[EXERCISE DATA Boundary: Start]

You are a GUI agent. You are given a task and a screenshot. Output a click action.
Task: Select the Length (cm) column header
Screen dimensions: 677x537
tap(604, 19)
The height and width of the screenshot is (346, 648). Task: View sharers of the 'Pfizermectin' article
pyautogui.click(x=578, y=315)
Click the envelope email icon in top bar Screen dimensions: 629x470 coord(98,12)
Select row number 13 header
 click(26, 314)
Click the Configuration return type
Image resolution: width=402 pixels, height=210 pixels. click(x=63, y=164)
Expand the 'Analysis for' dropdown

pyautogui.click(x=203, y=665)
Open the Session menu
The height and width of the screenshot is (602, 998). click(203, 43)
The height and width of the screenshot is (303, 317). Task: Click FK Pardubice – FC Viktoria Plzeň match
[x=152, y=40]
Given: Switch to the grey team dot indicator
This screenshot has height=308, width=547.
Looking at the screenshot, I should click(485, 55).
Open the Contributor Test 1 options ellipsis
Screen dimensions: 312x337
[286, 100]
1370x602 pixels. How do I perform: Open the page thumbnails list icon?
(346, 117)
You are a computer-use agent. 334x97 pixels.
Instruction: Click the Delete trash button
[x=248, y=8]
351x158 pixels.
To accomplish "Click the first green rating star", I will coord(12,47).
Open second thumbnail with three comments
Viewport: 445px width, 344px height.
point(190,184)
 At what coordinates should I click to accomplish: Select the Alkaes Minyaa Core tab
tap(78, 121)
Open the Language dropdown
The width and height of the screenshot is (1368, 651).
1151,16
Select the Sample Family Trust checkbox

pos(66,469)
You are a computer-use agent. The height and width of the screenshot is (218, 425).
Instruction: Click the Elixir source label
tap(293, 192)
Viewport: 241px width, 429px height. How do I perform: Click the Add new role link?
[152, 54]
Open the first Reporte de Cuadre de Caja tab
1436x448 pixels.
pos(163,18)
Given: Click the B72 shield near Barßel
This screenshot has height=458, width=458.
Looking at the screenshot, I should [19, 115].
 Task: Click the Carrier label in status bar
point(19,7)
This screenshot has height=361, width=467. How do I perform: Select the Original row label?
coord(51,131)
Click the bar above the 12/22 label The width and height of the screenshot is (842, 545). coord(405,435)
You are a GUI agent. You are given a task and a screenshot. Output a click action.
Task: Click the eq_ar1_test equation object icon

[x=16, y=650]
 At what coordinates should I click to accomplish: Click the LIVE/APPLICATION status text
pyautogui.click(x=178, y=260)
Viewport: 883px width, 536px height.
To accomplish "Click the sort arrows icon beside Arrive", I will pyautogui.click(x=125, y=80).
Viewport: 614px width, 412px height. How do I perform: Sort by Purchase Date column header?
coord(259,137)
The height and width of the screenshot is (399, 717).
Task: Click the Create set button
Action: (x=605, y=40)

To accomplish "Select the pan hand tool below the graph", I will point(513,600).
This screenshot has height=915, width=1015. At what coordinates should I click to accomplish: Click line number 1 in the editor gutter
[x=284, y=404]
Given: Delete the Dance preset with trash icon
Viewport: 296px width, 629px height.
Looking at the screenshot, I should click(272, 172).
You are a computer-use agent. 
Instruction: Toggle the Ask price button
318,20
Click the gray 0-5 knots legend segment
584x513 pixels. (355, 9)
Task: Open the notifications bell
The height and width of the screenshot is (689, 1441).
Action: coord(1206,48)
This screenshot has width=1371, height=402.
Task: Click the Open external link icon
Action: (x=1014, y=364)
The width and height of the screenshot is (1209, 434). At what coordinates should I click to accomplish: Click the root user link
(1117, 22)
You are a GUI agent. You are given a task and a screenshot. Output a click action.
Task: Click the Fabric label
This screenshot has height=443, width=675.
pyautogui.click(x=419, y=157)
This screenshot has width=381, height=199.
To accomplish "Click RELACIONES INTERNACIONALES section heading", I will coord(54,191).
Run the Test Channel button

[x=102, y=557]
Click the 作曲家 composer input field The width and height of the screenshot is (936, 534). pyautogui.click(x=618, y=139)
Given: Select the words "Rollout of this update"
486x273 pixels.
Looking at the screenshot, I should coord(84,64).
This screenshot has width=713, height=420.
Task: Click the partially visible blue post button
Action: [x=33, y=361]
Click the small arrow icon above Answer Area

[EXERCISE DATA Boundary: End]

§ WHAT TO WORK ON
Retype every record above exactly as it stands.

§ RESPONSE AREA
You are a GUI agent. You are given a task and a screenshot. Output a click action.
Task: Select the Length (cm) column header
Screen dimensions: 677x537
tap(604, 19)
The height and width of the screenshot is (346, 648). Task: View sharers of the 'Pfizermectin' article
pyautogui.click(x=578, y=315)
Click the envelope email icon in top bar Screen dimensions: 629x470 coord(98,12)
Select row number 13 header
 click(26, 314)
Click the Configuration return type
Image resolution: width=402 pixels, height=210 pixels. click(x=63, y=164)
Expand the 'Analysis for' dropdown

pyautogui.click(x=203, y=665)
Open the Session menu
The height and width of the screenshot is (602, 998). click(203, 43)
The height and width of the screenshot is (303, 317). Task: Click FK Pardubice – FC Viktoria Plzeň match
[x=152, y=40]
Given: Switch to the grey team dot indicator
This screenshot has height=308, width=547.
Looking at the screenshot, I should click(485, 55).
Open the Contributor Test 1 options ellipsis
Screen dimensions: 312x337
[286, 100]
1370x602 pixels. How do I perform: Open the page thumbnails list icon?
(346, 117)
You are a computer-use agent. 334x97 pixels.
Instruction: Click the Delete trash button
[x=248, y=8]
351x158 pixels.
To accomplish "Click the first green rating star", I will coord(12,47).
Open second thumbnail with three comments
Viewport: 445px width, 344px height.
point(190,184)
 At what coordinates should I click to accomplish: Select the Alkaes Minyaa Core tab
tap(78, 121)
Open the Language dropdown
The width and height of the screenshot is (1368, 651).
1151,16
Select the Sample Family Trust checkbox

pos(66,469)
You are a computer-use agent. The height and width of the screenshot is (218, 425).
Instruction: Click the Elixir source label
tap(293, 192)
Viewport: 241px width, 429px height. How do I perform: Click the Add new role link?
[152, 54]
Open the first Reporte de Cuadre de Caja tab
1436x448 pixels.
pos(163,18)
Given: Click the B72 shield near Barßel
This screenshot has height=458, width=458.
Looking at the screenshot, I should [19, 115].
 Task: Click the Carrier label in status bar
point(19,7)
This screenshot has height=361, width=467. How do I perform: Select the Original row label?
coord(51,131)
Click the bar above the 12/22 label The width and height of the screenshot is (842, 545). coord(405,435)
You are a GUI agent. You are given a task and a screenshot. Output a click action.
Task: Click the eq_ar1_test equation object icon

[x=16, y=650]
 At what coordinates should I click to accomplish: Click the LIVE/APPLICATION status text
pyautogui.click(x=178, y=260)
Viewport: 883px width, 536px height.
To accomplish "Click the sort arrows icon beside Arrive", I will pyautogui.click(x=125, y=80).
Viewport: 614px width, 412px height. How do I perform: Sort by Purchase Date column header?
coord(259,137)
The height and width of the screenshot is (399, 717).
Task: Click the Create set button
Action: (x=605, y=40)

To accomplish "Select the pan hand tool below the graph", I will point(513,600).
This screenshot has height=915, width=1015. At what coordinates should I click to accomplish: Click line number 1 in the editor gutter
[x=284, y=404]
Given: Delete the Dance preset with trash icon
Viewport: 296px width, 629px height.
Looking at the screenshot, I should click(272, 172).
You are a computer-use agent. 
Instruction: Toggle the Ask price button
318,20
Click the gray 0-5 knots legend segment
584x513 pixels. (355, 9)
Task: Open the notifications bell
The height and width of the screenshot is (689, 1441).
Action: coord(1206,48)
This screenshot has width=1371, height=402.
Task: Click the Open external link icon
Action: (x=1014, y=364)
The width and height of the screenshot is (1209, 434). At what coordinates should I click to accomplish: Click the root user link
(1117, 22)
You are a GUI agent. You are given a task and a screenshot. Output a click action.
Task: Click the Fabric label
This screenshot has height=443, width=675.
pyautogui.click(x=419, y=157)
This screenshot has width=381, height=199.
To accomplish "Click RELACIONES INTERNACIONALES section heading", I will coord(54,191).
Run the Test Channel button

[x=102, y=557]
Click the 作曲家 composer input field The width and height of the screenshot is (936, 534). pyautogui.click(x=618, y=139)
Given: Select the words "Rollout of this update"
486x273 pixels.
Looking at the screenshot, I should coord(84,64).
This screenshot has width=713, height=420.
Task: Click the partially visible blue post button
Action: [x=33, y=361]
Click the small arrow icon above Answer Area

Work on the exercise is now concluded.